News24

Germany 'finds' billions after error

2011-10-29 16:29

Berlin - Germany is €55.5bn ($78.7bn) richer than it thought due to an accountancy error at the bad bank of nationalised mortgage lender Hypo Real Estate (HRE), the finance ministry said.

Europe's largest economy now expects its ratio of debt to gross domestic product to be 81.1% for 2011, 2.6 percentage points less than previously forecast, it said.

The HRE-linked bad bank FMS Wertmanagement was set up after HRE was nationalised in 2009, so that HRE could transfer the worst non-performing assets to an off-balance sheet bank guaranteed by the German state.

"Apparently it was due to sums incorrectly entered twice," said a ministry spokesperson on Friday, adding the reason for the error still needed to be clarified.

The government nonetheless welcomed the news which pointed to a further reduction of Germany's debt mountain, which remains above the European Union's Maastricht requirement for 60% of GDP.

However, the opposition Social Democrats (SPD) expressed astonishment at the extent of the accountancy error, for which they see the government as responsible.

"This is not a sum that the Swabian housewife hides in a biscuit tin and forgets," said SPD parliamentary leader Thomas Oppermann. "To overlook such a sum is completely irresponsible."

Swabians, from the south-west of Germany, are renowned for their savings skills.

Of the total sum uncovered at FMS, €24.5bn is for 2010 and €31bn is for 2011.

"HRE's bad bank is a state-owned bank for which [Finance Minister] Wolfgang Schaeuble is responsible," Oppermann added.

"He is responsible for the bank being managed and supervised in an orderly way, and this clearly was not the case."

FMS Wertmanagement was created when toxic loans and securities with a face value of €173bn were transferred from HRE in October last year, creating Germany's largest bad bank.

Comments
  • Martin - 2011-10-29 16:36

    Mehr geld fur bier! Jawohl!

  • John - 2011-10-29 16:36

    Slightly better than finding a R50 in an old pair of jeans

  • Ian - 2011-10-29 16:43

    oops....sorry......small mistake......my bad.......won't do it again.....

  • Mike - 2011-10-29 16:50

    Want to borrow the Greeks some money AGAIN? :)

      John - 2011-10-29 20:27

      No money for the greeks until: they work extra hours daily for free. they work extra hours saturday for free. they work extra hours sunday for free. No? No extra money for you... The greeks don't understand the devaluation of their economy: usually, the money loses value, buying lesser items. The only way to support the economy is to work more for the same pay. It was done here under Botha. But can dependancy-syndrome greeks grasp that? No... There they march, again! Scaring off the tourists, again! Aggravating the german's which lend them money...again!

# [PROBLEM REQUIREMENTS]
Please list every amount stated in euros in the news article, in the order they appear. The rows have no connection to the news article.

[Data rows]
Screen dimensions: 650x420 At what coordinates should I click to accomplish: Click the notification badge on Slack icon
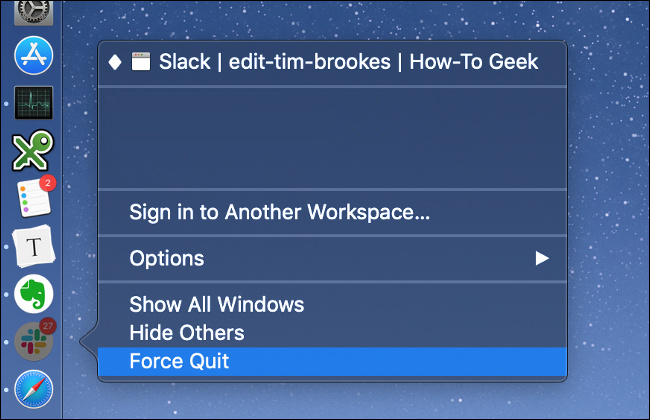47,327
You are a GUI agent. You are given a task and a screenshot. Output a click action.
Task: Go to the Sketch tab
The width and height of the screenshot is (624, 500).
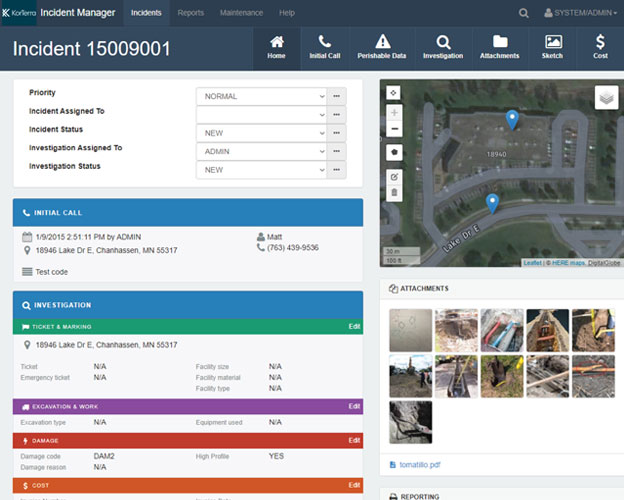coord(552,47)
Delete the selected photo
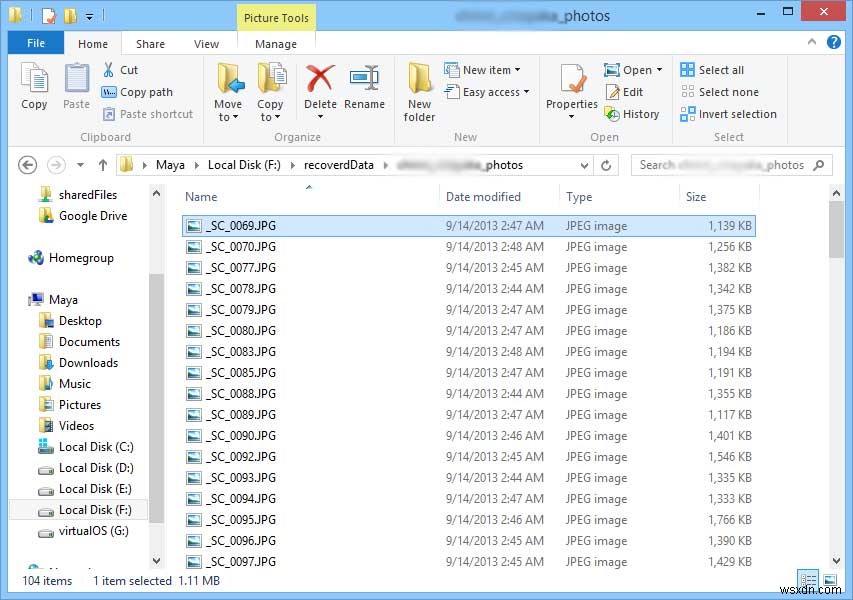The image size is (853, 600). [x=319, y=88]
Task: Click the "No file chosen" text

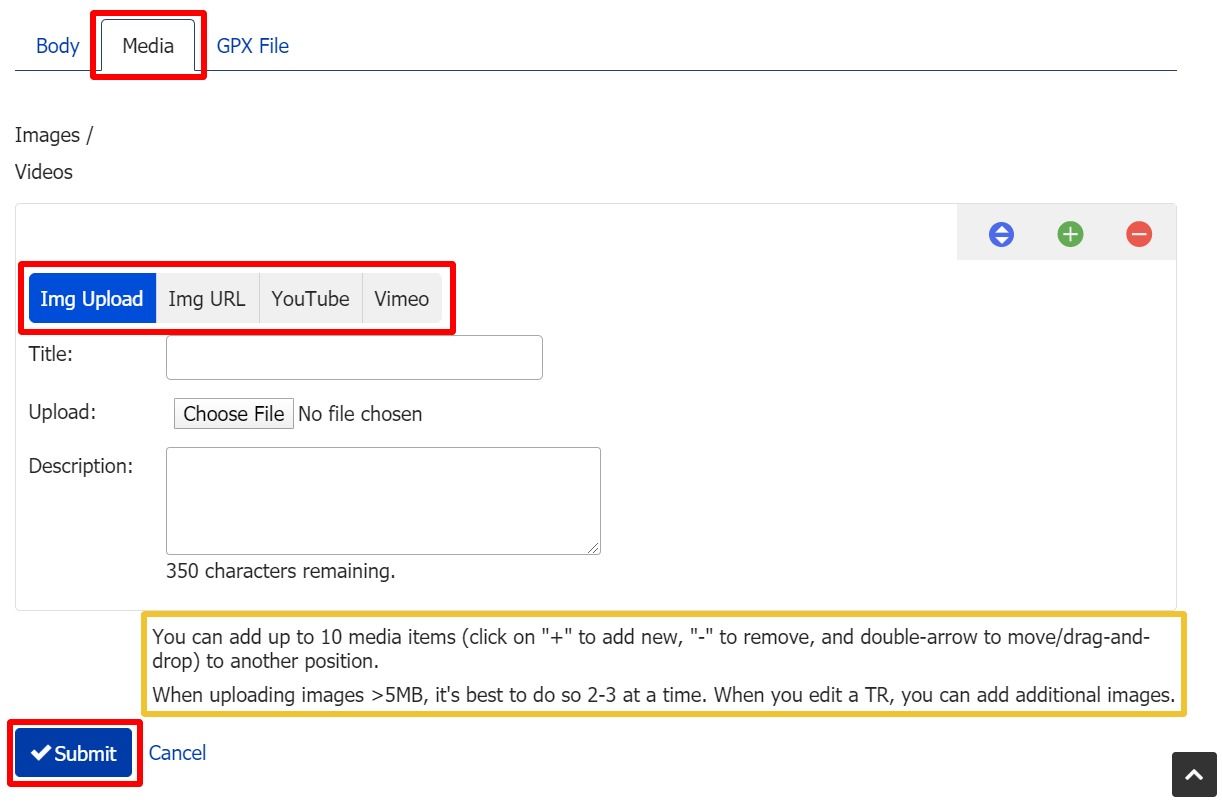Action: click(360, 414)
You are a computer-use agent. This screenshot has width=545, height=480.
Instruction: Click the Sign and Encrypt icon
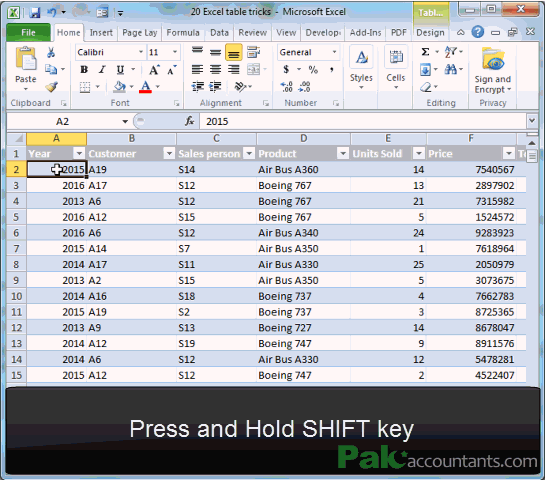(493, 59)
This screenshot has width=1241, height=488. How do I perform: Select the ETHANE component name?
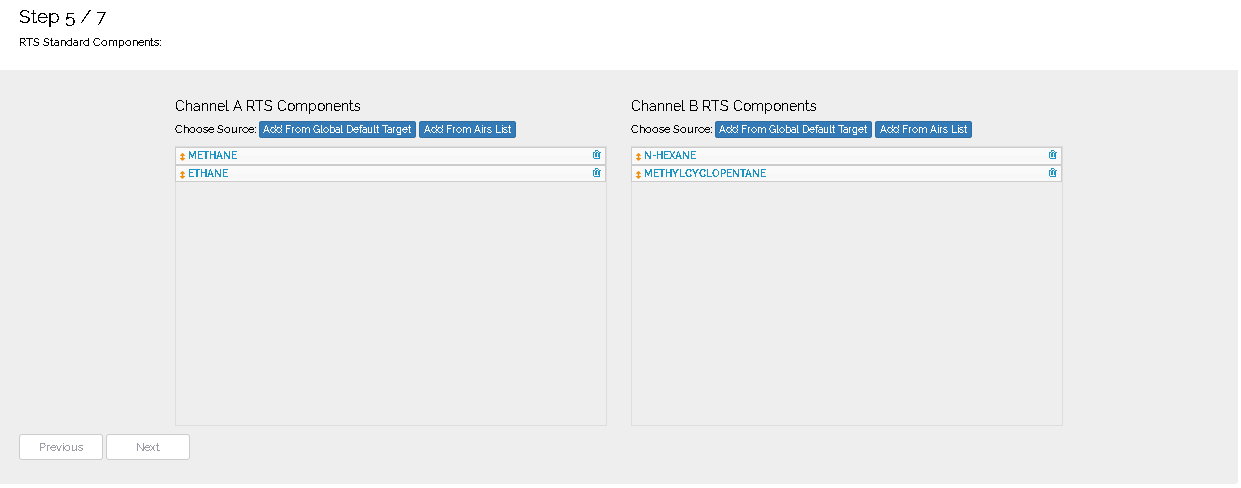pos(208,174)
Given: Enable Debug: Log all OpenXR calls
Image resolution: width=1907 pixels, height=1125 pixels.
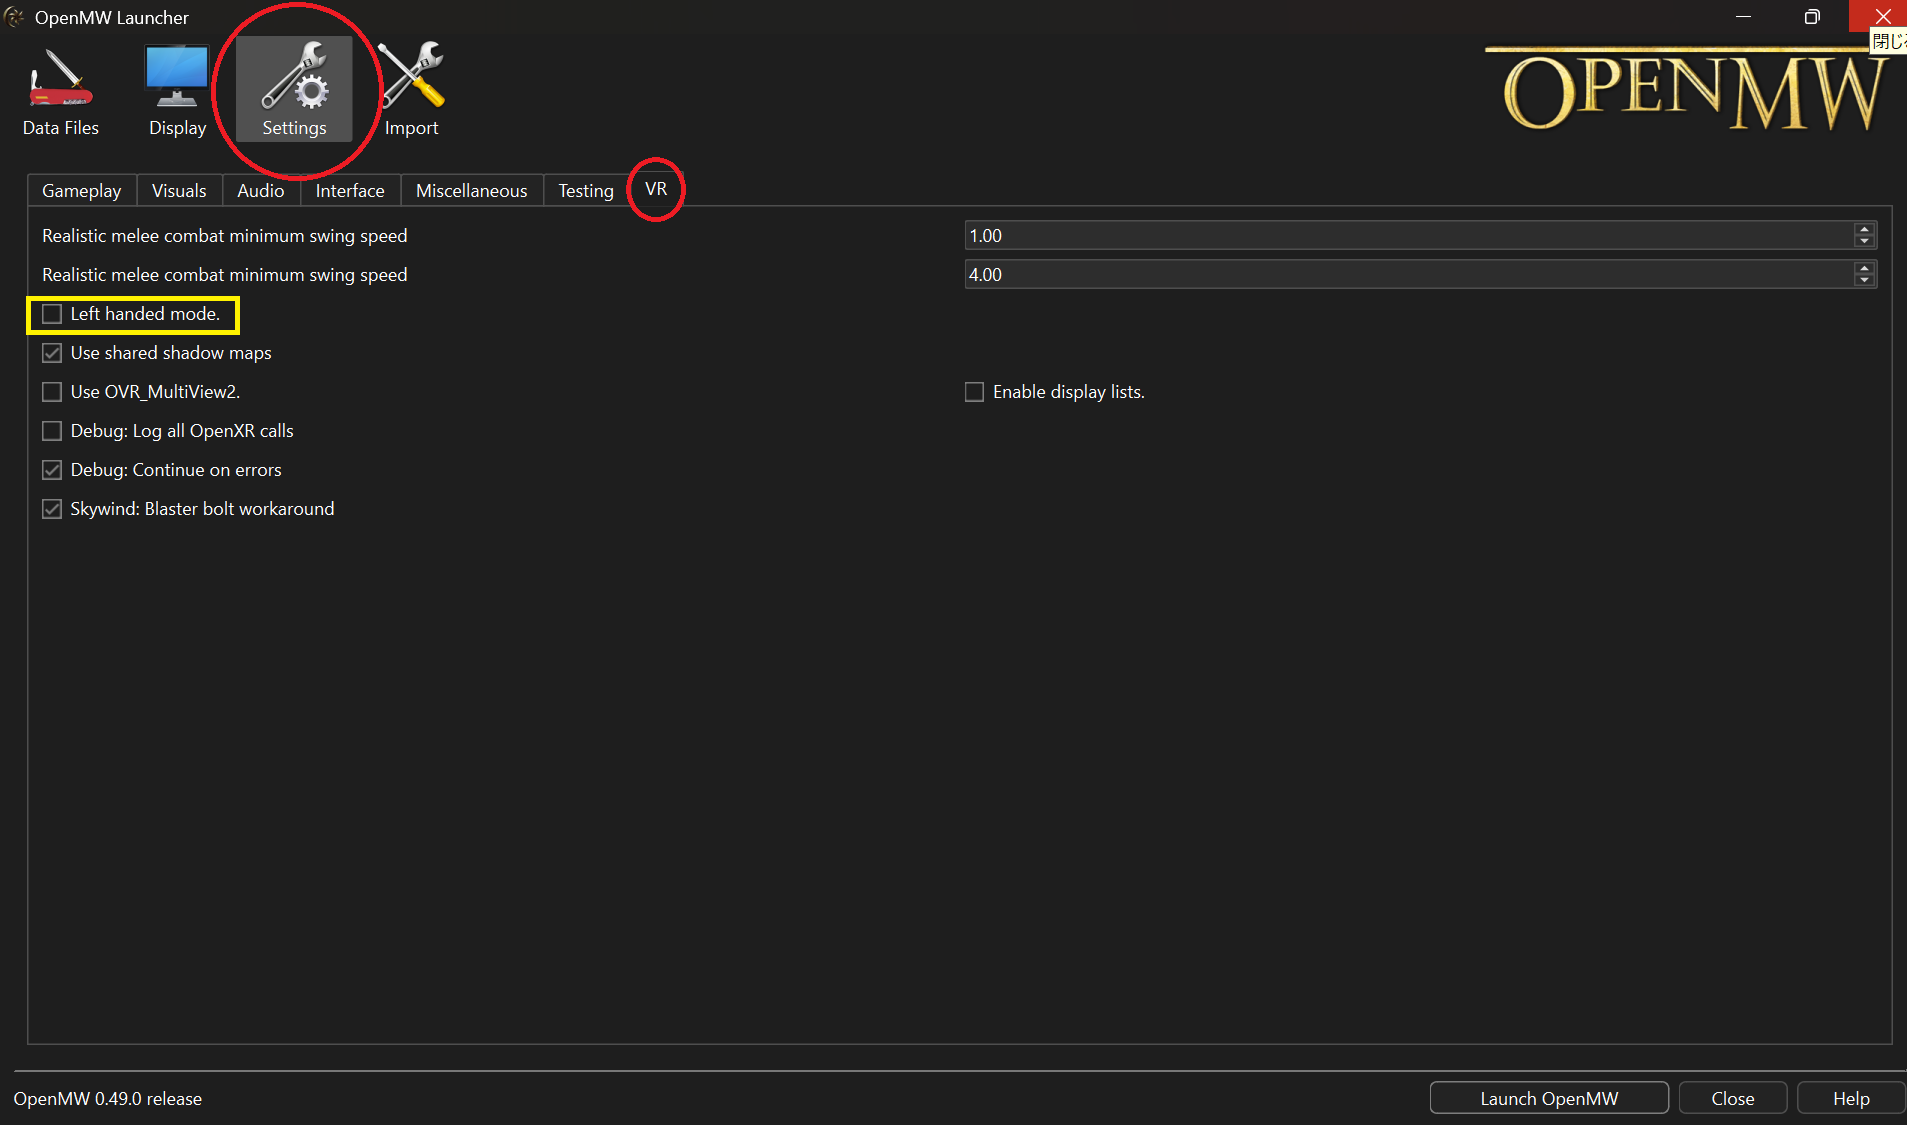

# [ANSWER]
€55.5bn, €24.5bn, €31bn, €173bn